◆ Exercise requirements ◆
Isolate every line in the records below with "give" in it.

(Stored items)
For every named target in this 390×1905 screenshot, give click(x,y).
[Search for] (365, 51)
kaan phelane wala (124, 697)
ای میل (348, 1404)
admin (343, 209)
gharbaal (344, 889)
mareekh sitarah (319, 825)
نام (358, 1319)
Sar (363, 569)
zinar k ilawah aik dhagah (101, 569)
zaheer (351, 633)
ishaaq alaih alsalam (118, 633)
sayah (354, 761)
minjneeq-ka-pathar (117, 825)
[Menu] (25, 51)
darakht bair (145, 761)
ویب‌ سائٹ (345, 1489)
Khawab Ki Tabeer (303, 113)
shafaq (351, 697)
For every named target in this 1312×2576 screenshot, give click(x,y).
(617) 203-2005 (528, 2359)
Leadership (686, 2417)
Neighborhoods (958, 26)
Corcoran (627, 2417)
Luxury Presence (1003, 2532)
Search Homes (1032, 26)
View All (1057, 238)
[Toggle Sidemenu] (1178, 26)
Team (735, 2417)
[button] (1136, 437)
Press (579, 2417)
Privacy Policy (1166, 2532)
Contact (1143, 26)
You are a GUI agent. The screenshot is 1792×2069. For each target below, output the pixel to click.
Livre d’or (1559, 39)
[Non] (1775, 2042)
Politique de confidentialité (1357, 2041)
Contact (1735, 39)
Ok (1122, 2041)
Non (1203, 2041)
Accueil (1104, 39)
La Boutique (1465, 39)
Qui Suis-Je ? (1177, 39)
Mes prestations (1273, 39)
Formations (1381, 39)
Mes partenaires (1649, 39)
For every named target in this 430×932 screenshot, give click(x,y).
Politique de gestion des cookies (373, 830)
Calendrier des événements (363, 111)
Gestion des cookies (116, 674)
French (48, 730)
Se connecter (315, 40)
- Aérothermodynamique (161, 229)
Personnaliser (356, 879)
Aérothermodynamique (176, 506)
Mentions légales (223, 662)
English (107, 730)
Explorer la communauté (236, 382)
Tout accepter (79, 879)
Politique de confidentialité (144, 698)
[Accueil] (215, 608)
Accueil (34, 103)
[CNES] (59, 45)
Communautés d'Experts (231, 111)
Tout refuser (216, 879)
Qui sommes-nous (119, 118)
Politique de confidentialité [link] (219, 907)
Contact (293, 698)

◆ Your solution ◆
For every named target in this 390×1905 screenshot, give click(x,y).
For every named target in this 1312×2576 screenshot, give click(x,y).
For every named target in this 430×932 screenshot, give click(x,y).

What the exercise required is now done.